* **REQUIREMENT**:
Reproduce the material word for word, from the line with "Locate an element on the screen. The" through the end of the material, including both ends, and leave the pictures out of your answer.

Top of DATASET EXCERPTS

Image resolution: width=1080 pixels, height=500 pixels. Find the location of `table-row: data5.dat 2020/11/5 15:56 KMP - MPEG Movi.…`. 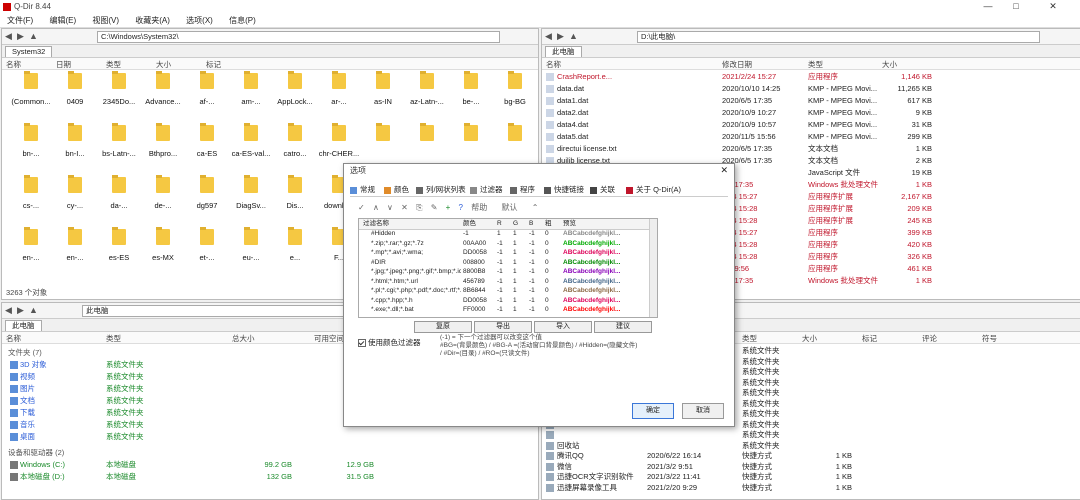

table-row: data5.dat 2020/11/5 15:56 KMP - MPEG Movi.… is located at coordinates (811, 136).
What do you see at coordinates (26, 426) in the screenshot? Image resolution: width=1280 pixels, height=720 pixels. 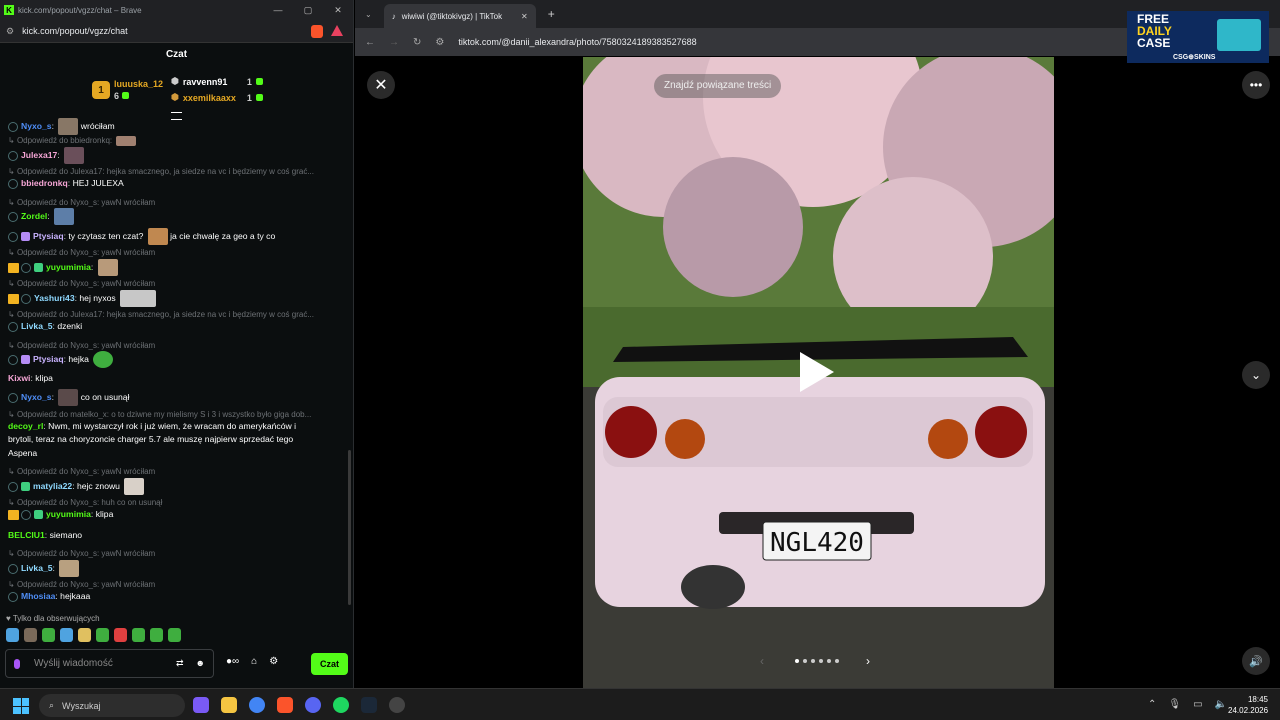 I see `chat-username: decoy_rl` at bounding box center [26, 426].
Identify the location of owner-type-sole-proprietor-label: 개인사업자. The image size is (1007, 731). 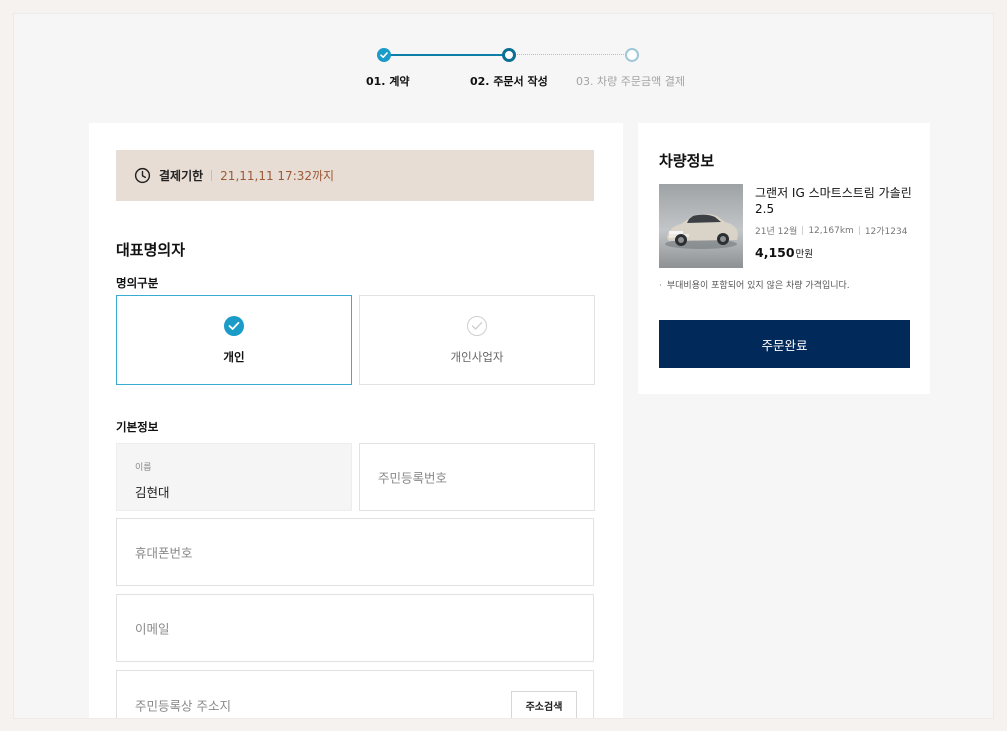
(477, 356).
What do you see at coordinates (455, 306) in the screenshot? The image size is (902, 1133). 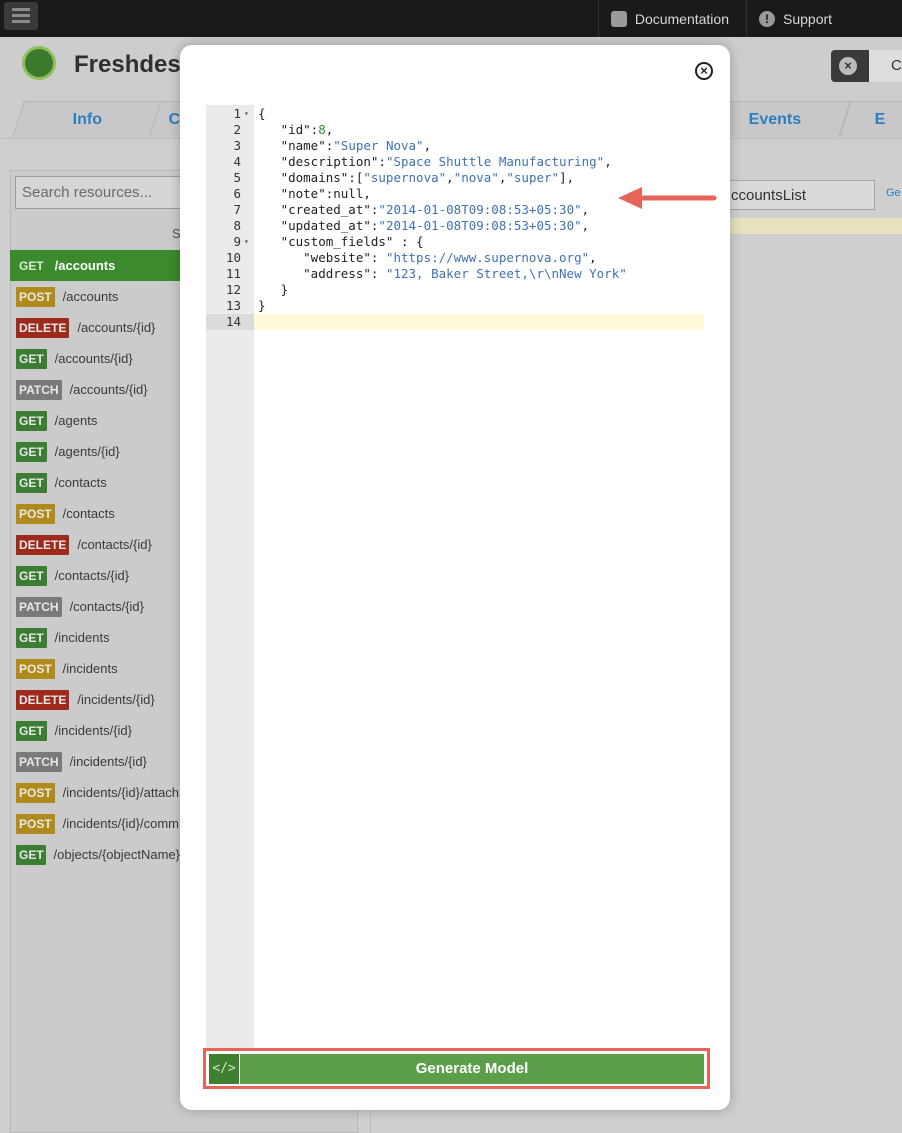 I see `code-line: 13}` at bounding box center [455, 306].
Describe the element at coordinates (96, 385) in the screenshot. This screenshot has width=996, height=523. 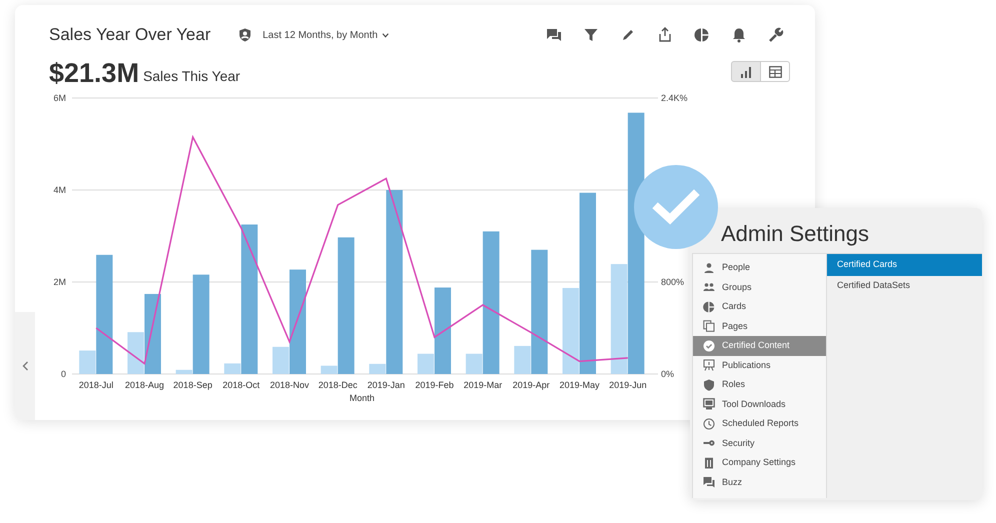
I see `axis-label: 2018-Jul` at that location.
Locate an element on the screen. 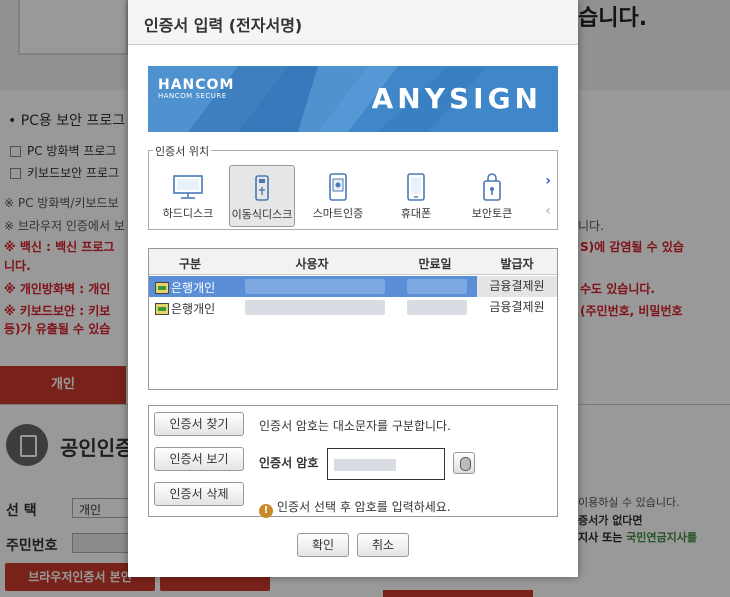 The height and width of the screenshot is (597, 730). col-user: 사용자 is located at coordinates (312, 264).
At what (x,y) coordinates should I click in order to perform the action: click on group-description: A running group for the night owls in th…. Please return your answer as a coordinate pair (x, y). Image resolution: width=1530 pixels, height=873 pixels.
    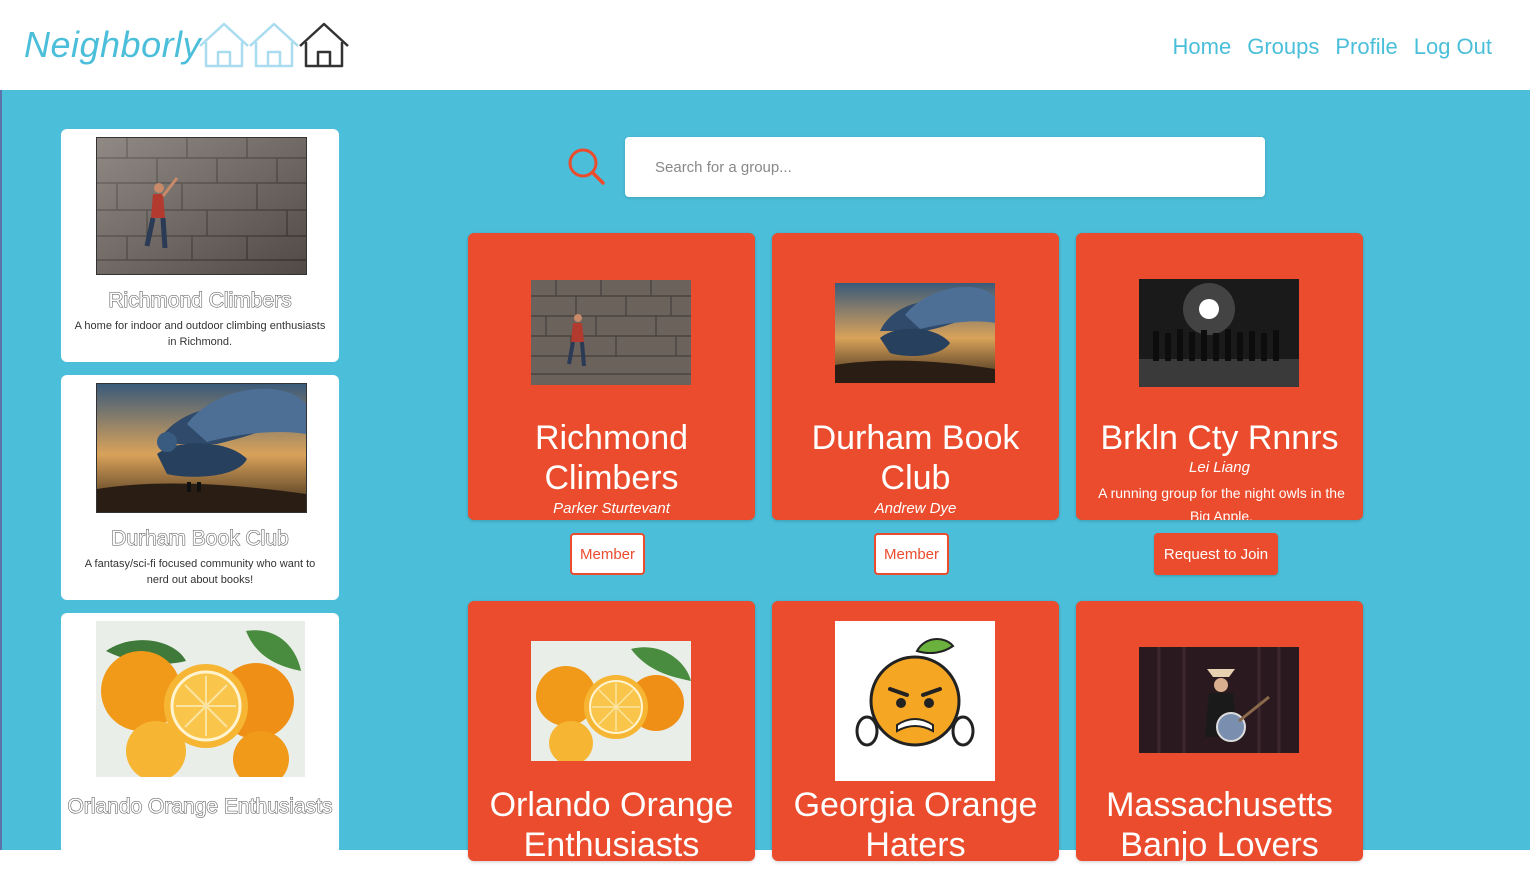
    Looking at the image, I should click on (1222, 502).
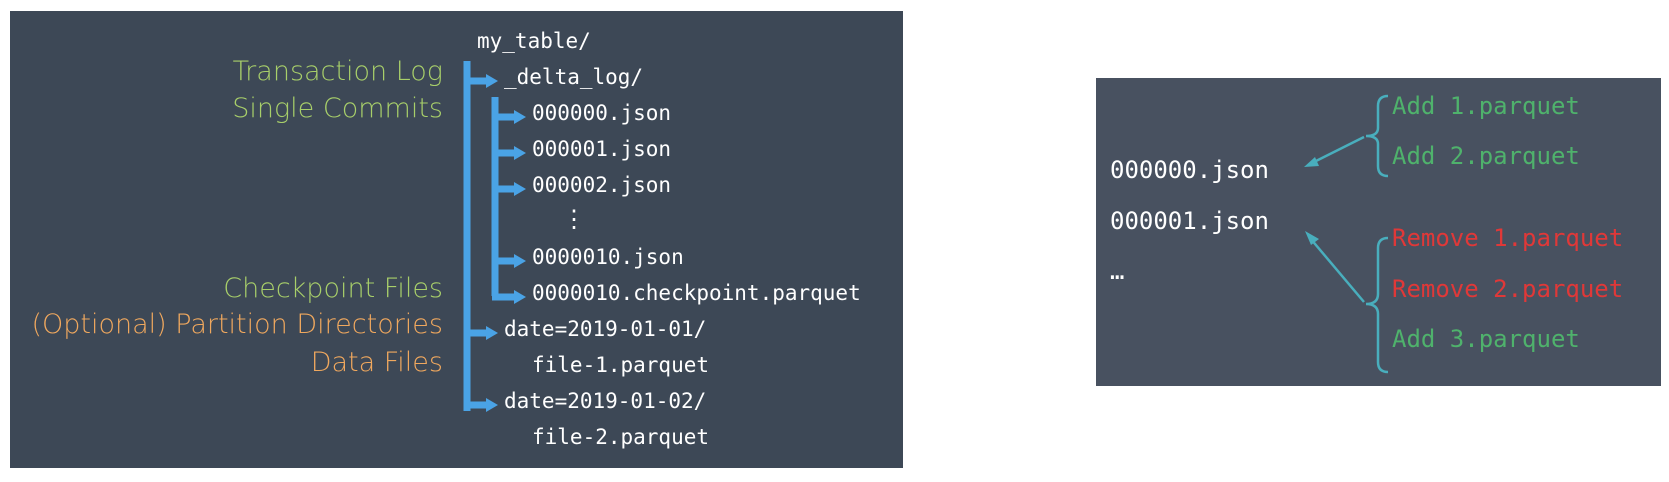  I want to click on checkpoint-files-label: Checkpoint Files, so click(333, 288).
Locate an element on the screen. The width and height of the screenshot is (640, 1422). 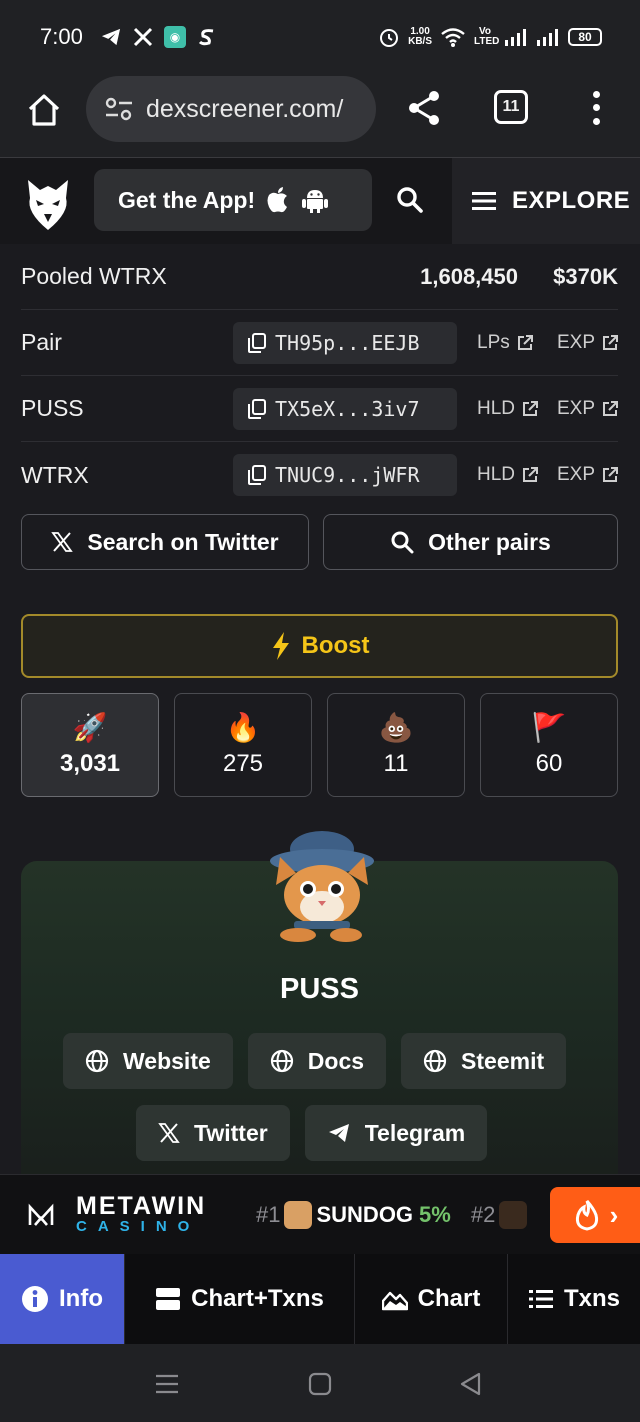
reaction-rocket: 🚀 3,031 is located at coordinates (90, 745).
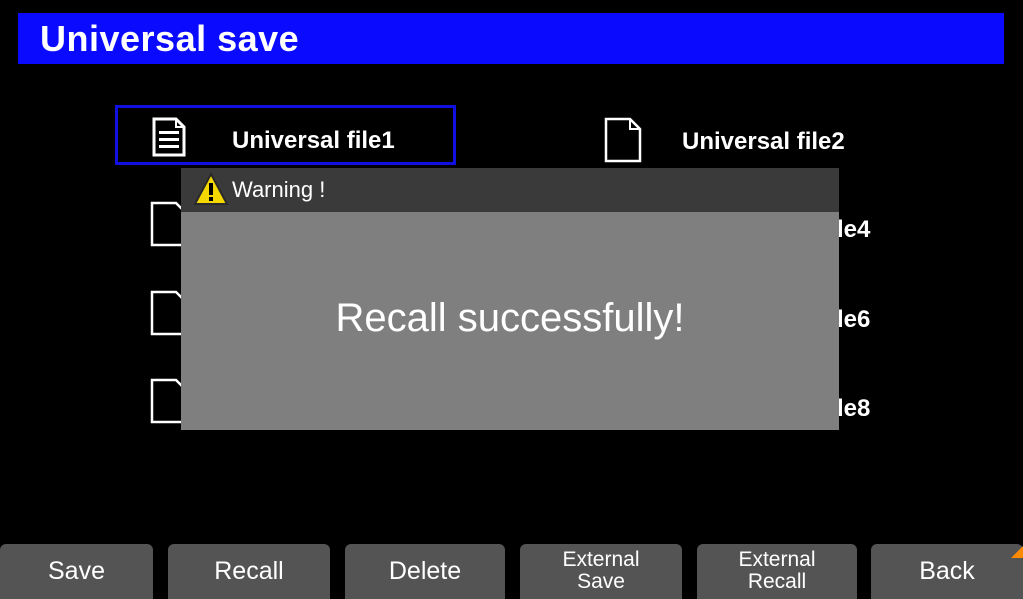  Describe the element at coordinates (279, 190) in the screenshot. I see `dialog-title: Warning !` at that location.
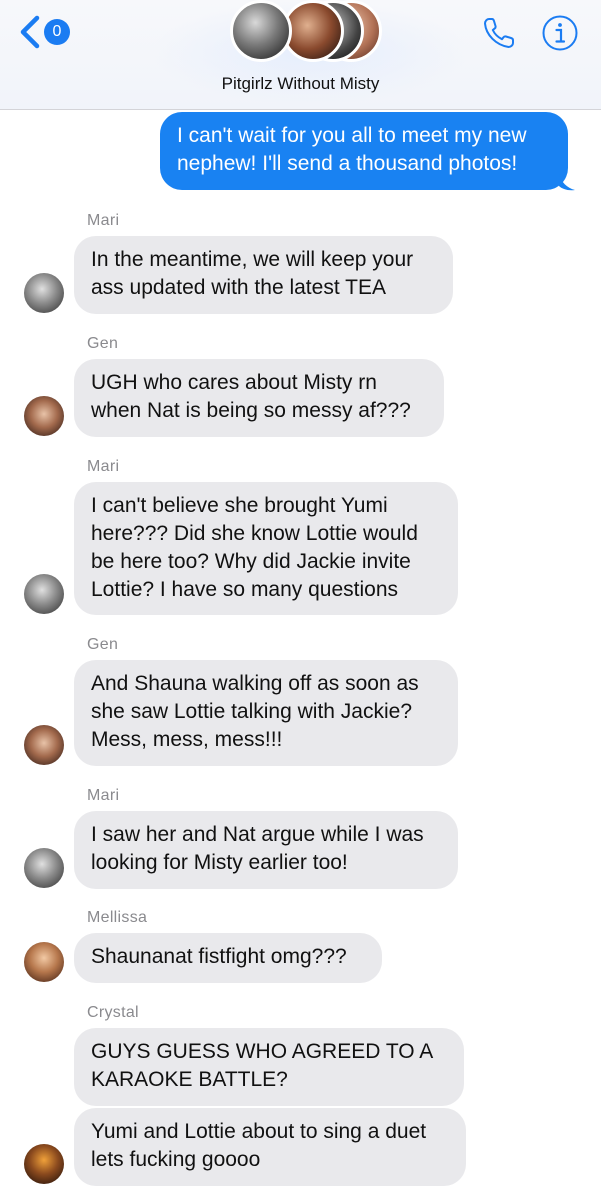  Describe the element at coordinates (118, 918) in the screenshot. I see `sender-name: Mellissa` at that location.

Bottom of DATASET EXCERPTS

* **RESPONSE TO THE TASK**:
Locate an element on the screen. The width and height of the screenshot is (640, 1422). 
reaction-rocket: 🚀 3,031 is located at coordinates (90, 745).
  Describe the element at coordinates (279, 190) in the screenshot. I see `dialog-title: Warning !` at that location.
  Describe the element at coordinates (118, 918) in the screenshot. I see `sender-name: Mellissa` at that location.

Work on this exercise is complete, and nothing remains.